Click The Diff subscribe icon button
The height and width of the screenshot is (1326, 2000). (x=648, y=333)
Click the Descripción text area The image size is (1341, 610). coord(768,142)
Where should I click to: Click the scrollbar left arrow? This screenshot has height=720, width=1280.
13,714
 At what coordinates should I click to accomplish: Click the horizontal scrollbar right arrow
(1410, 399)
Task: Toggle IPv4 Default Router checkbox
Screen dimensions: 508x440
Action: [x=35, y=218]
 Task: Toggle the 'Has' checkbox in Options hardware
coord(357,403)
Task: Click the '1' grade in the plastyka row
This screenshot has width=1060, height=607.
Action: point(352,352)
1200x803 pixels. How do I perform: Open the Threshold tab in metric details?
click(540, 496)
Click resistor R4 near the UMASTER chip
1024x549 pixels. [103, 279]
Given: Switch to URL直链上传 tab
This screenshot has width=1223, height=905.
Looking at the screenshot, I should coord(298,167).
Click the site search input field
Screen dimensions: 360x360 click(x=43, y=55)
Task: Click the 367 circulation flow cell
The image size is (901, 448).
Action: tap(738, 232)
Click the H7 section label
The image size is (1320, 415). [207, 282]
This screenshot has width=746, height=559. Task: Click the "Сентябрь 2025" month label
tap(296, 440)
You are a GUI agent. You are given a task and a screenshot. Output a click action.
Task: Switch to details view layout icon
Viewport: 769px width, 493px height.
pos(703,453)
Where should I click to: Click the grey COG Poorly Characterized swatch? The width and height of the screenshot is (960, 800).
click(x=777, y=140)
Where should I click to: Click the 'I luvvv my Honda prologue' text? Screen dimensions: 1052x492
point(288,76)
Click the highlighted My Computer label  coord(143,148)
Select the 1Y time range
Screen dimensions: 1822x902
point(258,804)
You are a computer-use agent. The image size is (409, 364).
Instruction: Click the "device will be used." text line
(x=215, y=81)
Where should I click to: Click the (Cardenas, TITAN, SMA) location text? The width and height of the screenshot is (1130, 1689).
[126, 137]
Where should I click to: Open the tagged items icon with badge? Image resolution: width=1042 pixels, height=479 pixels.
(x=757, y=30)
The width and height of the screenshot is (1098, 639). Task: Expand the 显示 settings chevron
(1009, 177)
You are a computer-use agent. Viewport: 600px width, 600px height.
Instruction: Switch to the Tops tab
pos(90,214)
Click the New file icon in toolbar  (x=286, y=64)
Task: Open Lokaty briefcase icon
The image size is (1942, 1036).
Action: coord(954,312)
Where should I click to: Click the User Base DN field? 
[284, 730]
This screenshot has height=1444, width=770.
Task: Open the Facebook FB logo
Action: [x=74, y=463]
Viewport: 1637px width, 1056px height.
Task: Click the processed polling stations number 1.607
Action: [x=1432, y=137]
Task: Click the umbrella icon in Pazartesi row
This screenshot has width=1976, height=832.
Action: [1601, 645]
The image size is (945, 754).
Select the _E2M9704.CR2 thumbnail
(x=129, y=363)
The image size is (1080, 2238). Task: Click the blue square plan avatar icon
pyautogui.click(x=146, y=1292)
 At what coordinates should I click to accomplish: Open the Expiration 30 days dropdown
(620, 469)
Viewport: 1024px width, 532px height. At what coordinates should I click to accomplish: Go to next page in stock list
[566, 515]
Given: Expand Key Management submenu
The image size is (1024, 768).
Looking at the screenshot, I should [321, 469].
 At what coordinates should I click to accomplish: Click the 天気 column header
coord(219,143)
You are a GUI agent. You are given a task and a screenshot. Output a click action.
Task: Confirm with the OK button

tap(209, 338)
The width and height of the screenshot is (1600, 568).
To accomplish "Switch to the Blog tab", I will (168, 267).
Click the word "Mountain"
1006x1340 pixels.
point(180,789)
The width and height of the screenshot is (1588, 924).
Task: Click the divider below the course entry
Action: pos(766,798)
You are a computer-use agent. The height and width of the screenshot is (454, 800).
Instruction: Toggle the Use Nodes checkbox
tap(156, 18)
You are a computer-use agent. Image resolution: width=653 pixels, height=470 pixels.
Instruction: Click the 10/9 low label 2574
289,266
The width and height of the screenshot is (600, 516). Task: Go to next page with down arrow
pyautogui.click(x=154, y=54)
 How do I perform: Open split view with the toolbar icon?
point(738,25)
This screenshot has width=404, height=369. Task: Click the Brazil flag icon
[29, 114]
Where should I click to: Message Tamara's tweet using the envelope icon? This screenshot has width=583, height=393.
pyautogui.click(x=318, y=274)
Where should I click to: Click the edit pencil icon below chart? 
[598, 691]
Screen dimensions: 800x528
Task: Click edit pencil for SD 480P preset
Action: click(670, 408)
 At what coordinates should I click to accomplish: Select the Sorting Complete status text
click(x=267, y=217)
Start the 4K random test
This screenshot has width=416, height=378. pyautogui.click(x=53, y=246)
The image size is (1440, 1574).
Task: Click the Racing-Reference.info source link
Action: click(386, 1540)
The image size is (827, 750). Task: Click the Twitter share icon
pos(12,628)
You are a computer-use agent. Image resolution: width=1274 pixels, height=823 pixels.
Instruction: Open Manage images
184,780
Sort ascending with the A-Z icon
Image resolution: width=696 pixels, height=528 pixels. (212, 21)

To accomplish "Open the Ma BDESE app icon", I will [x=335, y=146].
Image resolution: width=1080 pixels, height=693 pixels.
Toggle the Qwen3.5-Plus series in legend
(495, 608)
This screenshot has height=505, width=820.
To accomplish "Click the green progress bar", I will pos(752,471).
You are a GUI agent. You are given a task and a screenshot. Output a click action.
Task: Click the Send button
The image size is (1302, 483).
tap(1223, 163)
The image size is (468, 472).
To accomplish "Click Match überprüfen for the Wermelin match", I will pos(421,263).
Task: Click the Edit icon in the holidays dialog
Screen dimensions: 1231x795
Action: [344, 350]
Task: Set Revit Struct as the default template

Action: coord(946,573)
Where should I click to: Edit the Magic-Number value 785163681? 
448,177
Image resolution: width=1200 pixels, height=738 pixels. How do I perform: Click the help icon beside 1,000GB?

-=-=-

◆ **DIRECTIONS**
Your task is to return, exactly and on their own, the lines from the one containing "Screen dimensions: 1231x795" through the last line of the listing.

◆ **SOLUTION FOR THIS EXERCISE**
Screen dimensions: 1231x795
Action: [344, 350]
Task: Set Revit Struct as the default template

Action: coord(946,573)
Where should I click to: Edit the Magic-Number value 785163681? 
448,177
Image resolution: width=1200 pixels, height=738 pixels. How do I perform: Click the help icon beside 1,000GB?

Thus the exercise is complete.